What you write should be an exact repeat of the lines from the one with "You are a computer-use agent." through the final line below, minus the pictures.

──────────────────────────────

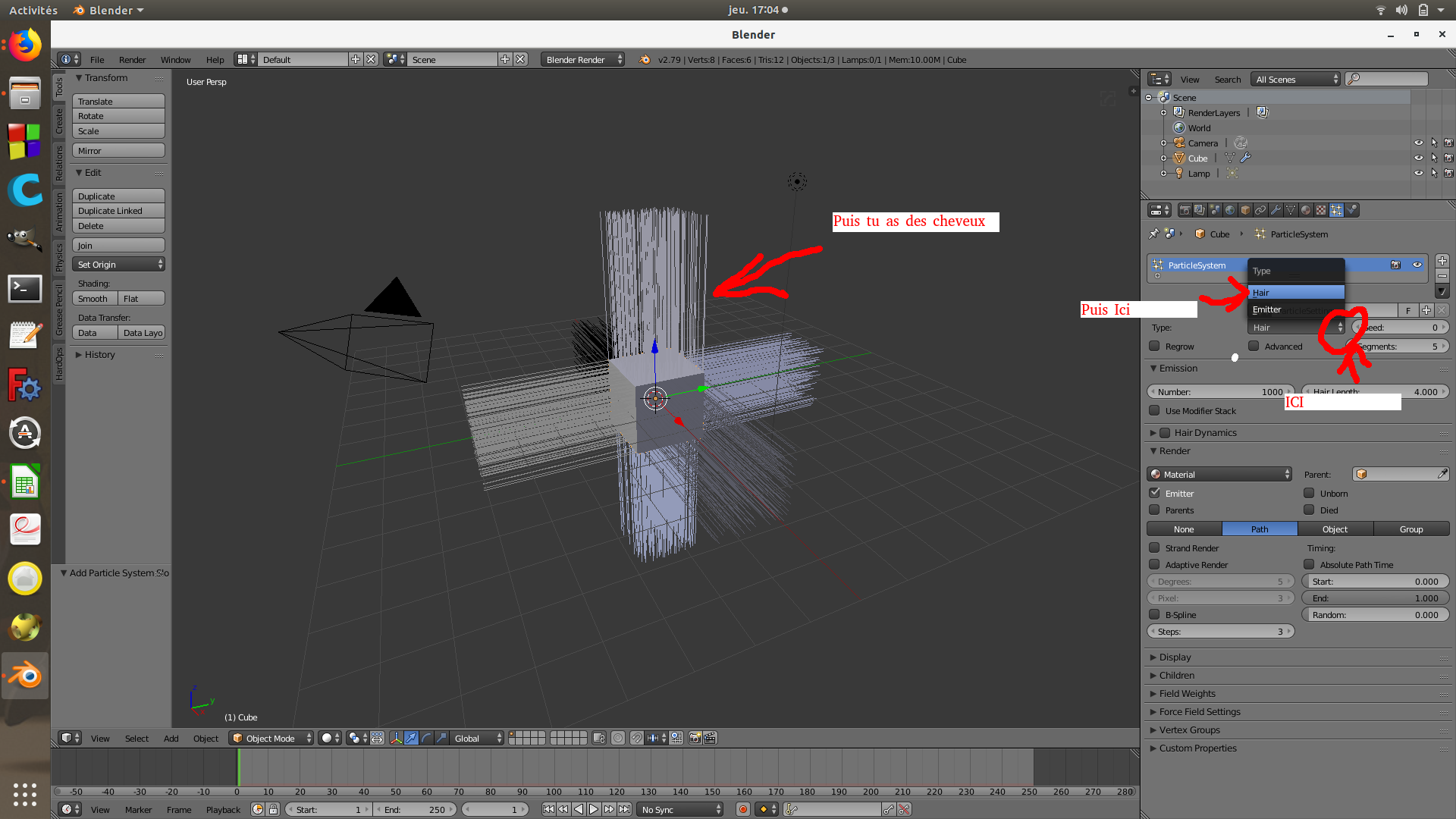This screenshot has height=819, width=1456.
Task: Enable the Regrow checkbox
Action: click(x=1155, y=347)
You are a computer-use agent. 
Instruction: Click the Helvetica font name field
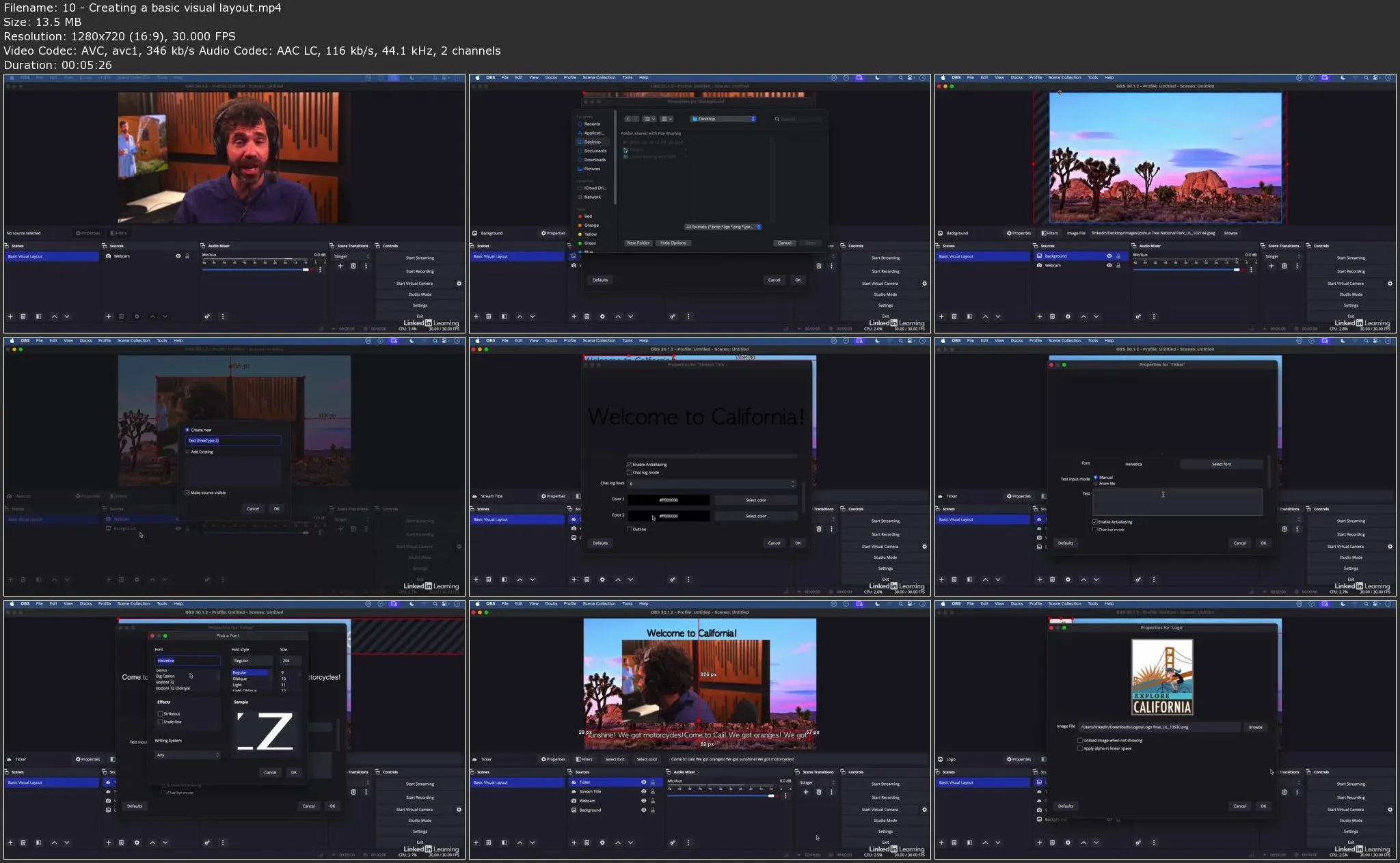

──────────────────────────────

#### THE ANSWER
You are a computer-use agent. 
Instruction: Click the Helvetica font name field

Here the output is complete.